A sostenere questo imponente campo di alta pressione saranno le
caldissime masse d'aria in risalita dal Nord Africa, richiamate dalla
presenza di una saccatura posizionata al largo delle coste
occidentali della Penisola Iberica. Si tratta, in sostanza, del
classico meccanismo atmosferico che favorisce le più intense ondate
di calore sul nostro Paese.
Inizieremo già Giovedì 30 Luglio a fare i conti con il caldo intenso, con le temperature che raggiungeranno facilmente i 37-38°C in grandi città come Milano, Firenze e Roma, ma un po' in tutto il Centro-Nord. Anche il resto d'Italia sarà interessato da un deciso aumento delle temperature, sebbene con valori massimi leggermente inferiori.
Entro il Fine Settimana attesi picchi di 41°C
La fase più intensa di questa nuova
fiammata africana è attesa tra Venerdì 31 luglio
e il weekend, quando il caldo raggiungerà il suo apice. In
questa fase le colonnine di mercurio potranno toccare picchi di
41°C, soprattutto nelle aree interne di Toscana e
Lazio, con città come Firenze e Roma tra le più
colpite.
Anche la Valle Padana dovrà fare i conti con condizioni
particolarmente pesanti, a causa di un caldo afoso e opprimente: qui i termometri raggiungeranno facilmente 39-40°C in centri urbani come
Milano, Bologna e Ferrara.
A rendere ancora più difficile sopportare questa ondata di calore
sarà soprattutto l'afa, favorita da un sensibile aumento
dell'umidità.

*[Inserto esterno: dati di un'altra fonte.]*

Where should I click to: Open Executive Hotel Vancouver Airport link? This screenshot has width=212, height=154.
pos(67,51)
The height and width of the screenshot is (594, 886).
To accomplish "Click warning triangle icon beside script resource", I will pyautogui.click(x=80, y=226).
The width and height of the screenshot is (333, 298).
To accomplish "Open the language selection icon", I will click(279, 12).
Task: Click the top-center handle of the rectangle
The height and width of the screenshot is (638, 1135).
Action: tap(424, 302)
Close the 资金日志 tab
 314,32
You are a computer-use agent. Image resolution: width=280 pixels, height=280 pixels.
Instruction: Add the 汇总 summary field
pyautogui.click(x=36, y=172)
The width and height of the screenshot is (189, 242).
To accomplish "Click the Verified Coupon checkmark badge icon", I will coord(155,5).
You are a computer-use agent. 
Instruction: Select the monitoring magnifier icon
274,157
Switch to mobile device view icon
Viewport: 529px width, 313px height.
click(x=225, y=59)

Le temperature notturne faticheranno a
scendere sotto i 25°C, una soglia che identifica le
cosiddette notti super tropicali, durante le quali
il caldo continuerà a farsi sentire anche dopo il tramonto.

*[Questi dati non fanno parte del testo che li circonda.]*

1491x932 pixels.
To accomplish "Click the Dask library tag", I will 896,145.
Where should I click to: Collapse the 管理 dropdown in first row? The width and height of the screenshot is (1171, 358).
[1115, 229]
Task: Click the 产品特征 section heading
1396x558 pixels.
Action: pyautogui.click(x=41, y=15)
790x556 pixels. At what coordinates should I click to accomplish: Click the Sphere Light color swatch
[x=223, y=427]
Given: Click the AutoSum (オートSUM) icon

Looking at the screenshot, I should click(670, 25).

Sarà quindi necessario armarsi di pazienza, perché non dovremo
fare i conti soltanto con l'intensità del caldo, ma anche con la sua
persistenza.
Le ultime elaborazioni previsionali confermano infatti
che questa fase potrebbe protrarsi per almeno 10 giorni,
interessando praticamente anche tutta prossima settimana.